### O que fazer
Dê continuidade ao trecho citado sobre a paz entre os Estados, começando logo depois da última frase apresentada.

### Trecho citado
Até hoje a paz nos tem aparecido como a supressão, mais ou menos durável, das modalidades violentas da rivalidade entre os Estados. Costuma-se dizer que “reina a paz” quando o intercâmbio entre as nações não se manifesta por meio de formas militares de luta. Contudo, como esse intercâmbio se efetua à sombra das batalhas passadas e sob o temor ou a expectativa de futuras batalhas, o princípio da paz (no sentido que Montesquieu emprega o termo, na sua teoria do governo), não difere muito do princípio da guerra. A paz se fundamenta na potência, isto é, na relação entre os diferentes graus da capacidade que têm as unidades políticas de agir umas sobre as outras.

(Entradas para localização de itens)

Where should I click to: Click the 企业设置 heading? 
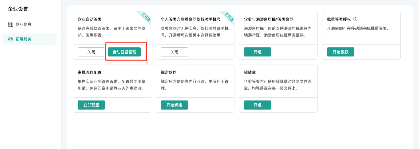click(x=18, y=9)
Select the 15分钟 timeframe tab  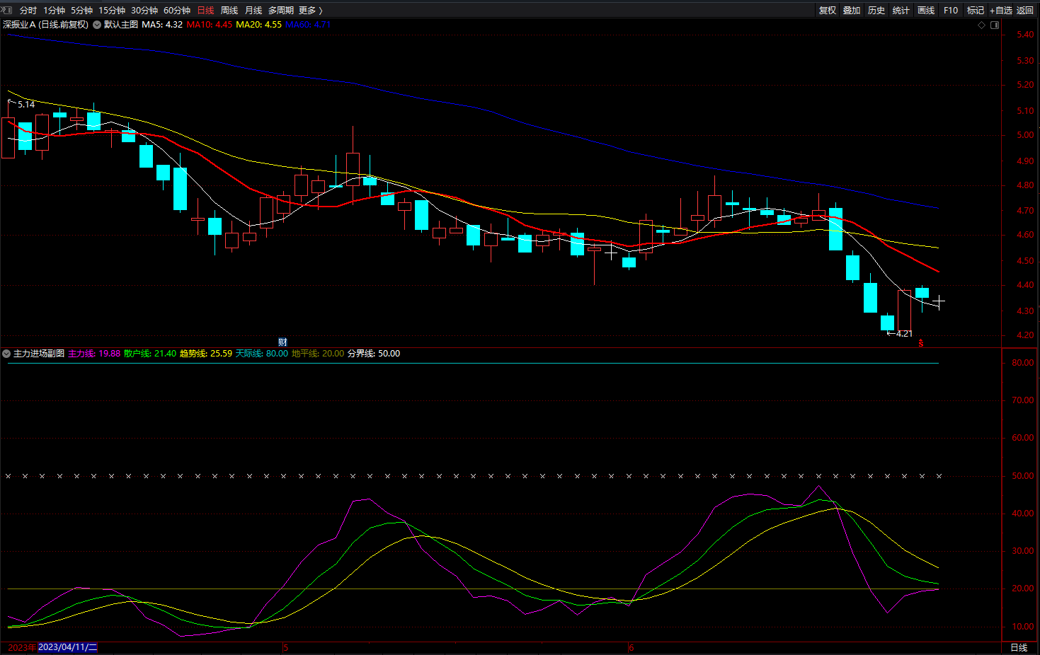(112, 10)
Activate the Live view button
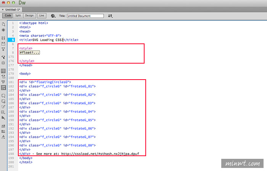Image resolution: width=267 pixels, height=171 pixels. tap(41, 16)
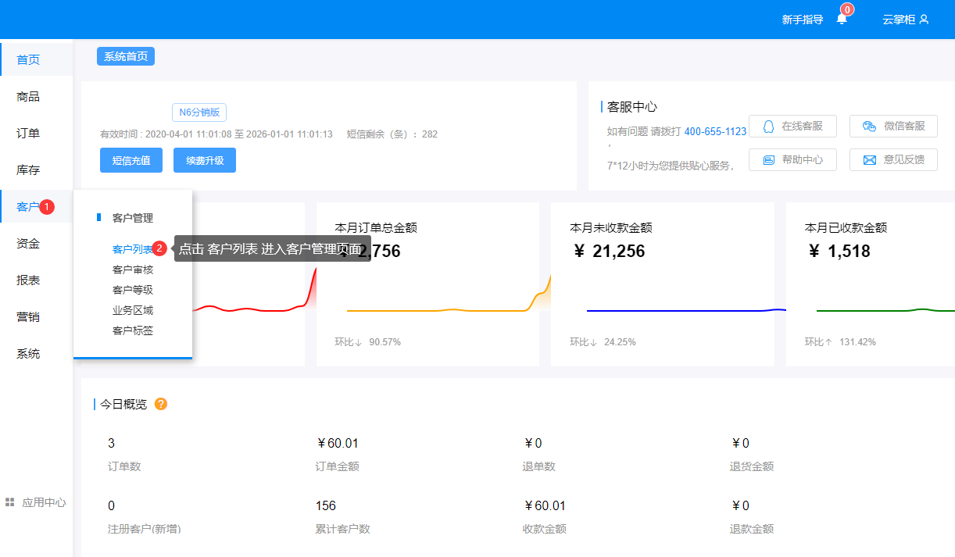Select 客户列表 in the customer submenu

click(133, 249)
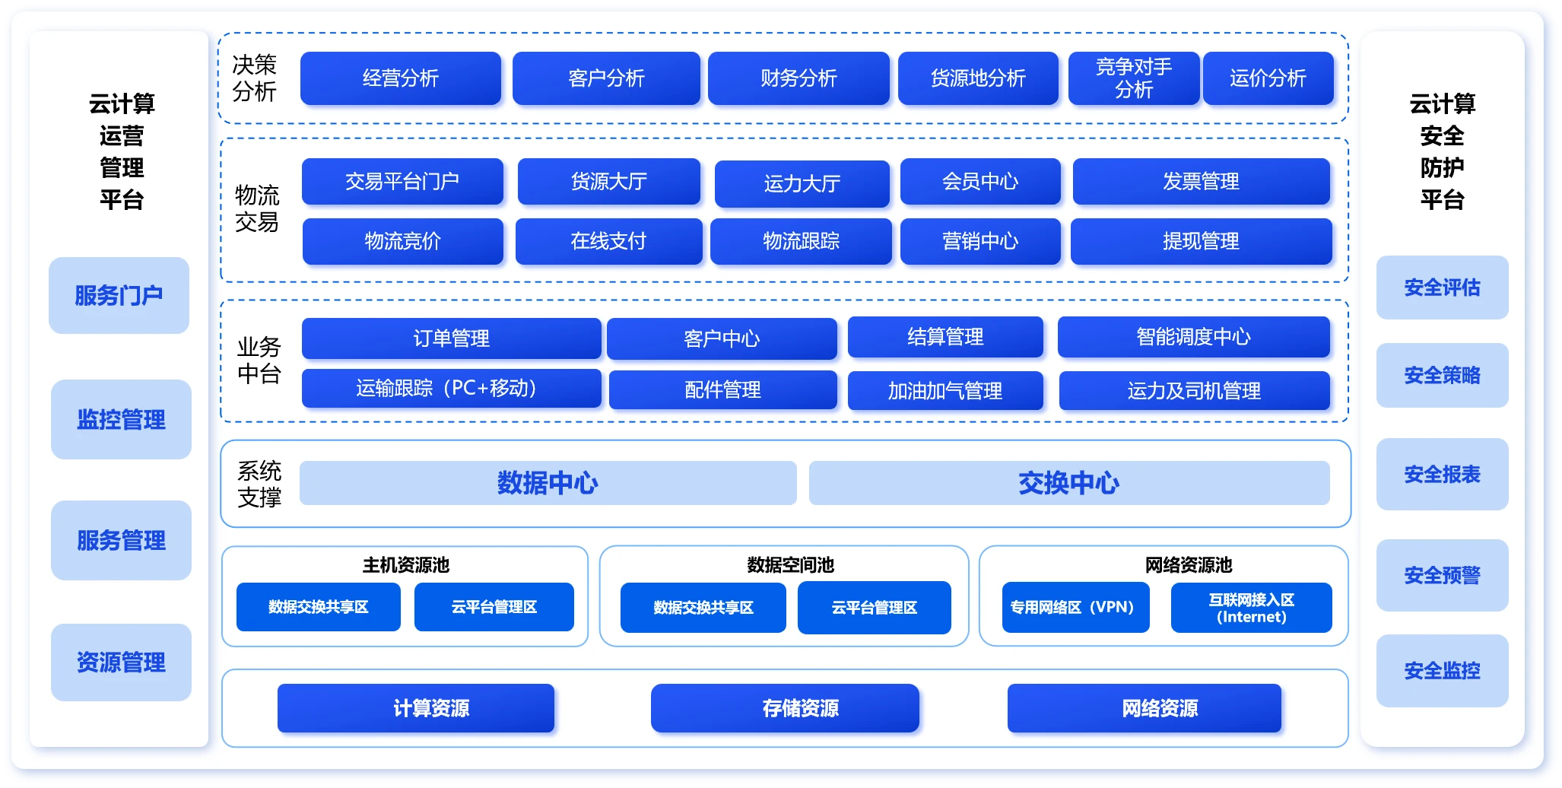Click the 交易平台门户 button
The image size is (1562, 788).
click(402, 182)
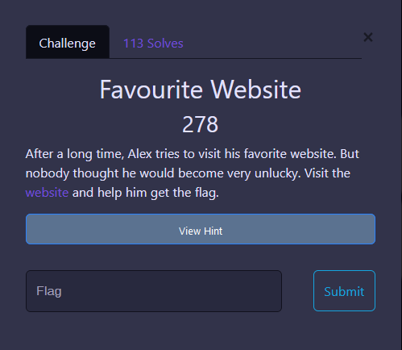Click the sentence 'and help him get the flag'
402x350 pixels.
coord(146,193)
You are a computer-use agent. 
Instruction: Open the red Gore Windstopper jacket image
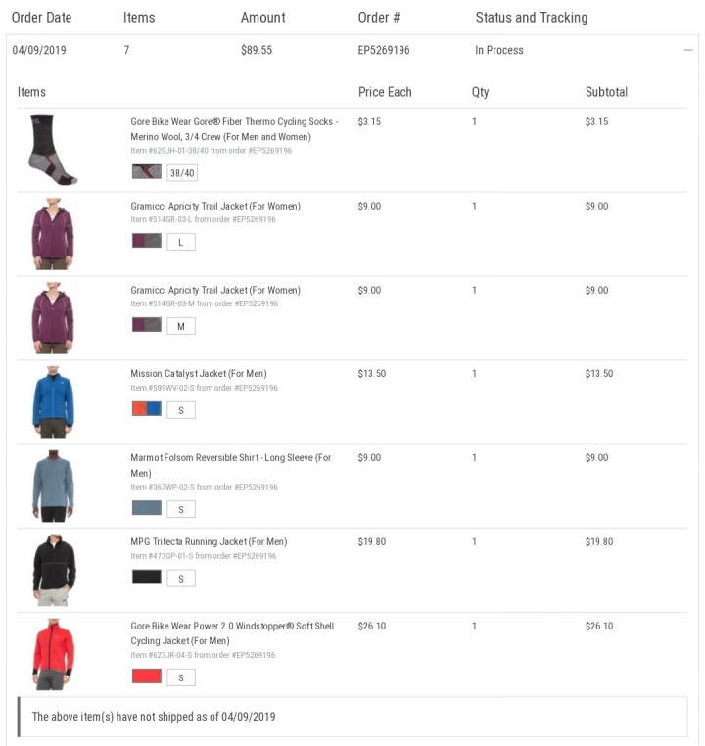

### Resposta escrita
Como em tempos de paz a relação entre as potências é a expressão mais ou menos deformada da relação de forças reais ou potenciais (sem chegar a ser o seu reflexo exato), os diferentes tipos de paz podem ser relacionados com vários tipos de relação de forças. Pode-se distinguir assim três tipos de paz: o equilíbrio, a hegemonia e o império: num espaço histórico dado, ou as forças das unidades políticas estão em equilíbrio, ou estão dominadas por uma dentre elas, ou então são superadas a tal ponto pelas forças de uma unidade que todas as demais perdem sua autonomia e tendem a desaparecer como centros de decisão política. Chega-se, assim, ao Estado imperial, que detém o monopólio da violência legítima.
Poder-se-ia objetar que, pela sua própria natureza, a paz “imperial” deixa de ser uma “conjuntura de política externa”, sendo impossível de distinguir da paz civil (a ordem interna do Estado). É uma objeção que poderia ser aceita se nossa tipologia fosse puramente abstrata, sem relação com os dados históricos. Se há casos em que a paz imperial não se distingue da paz nacional, a assimilação da primeira à segunda, em todas as circunstâncias, revelaria desconhecimento da diversidade das situações respectivas.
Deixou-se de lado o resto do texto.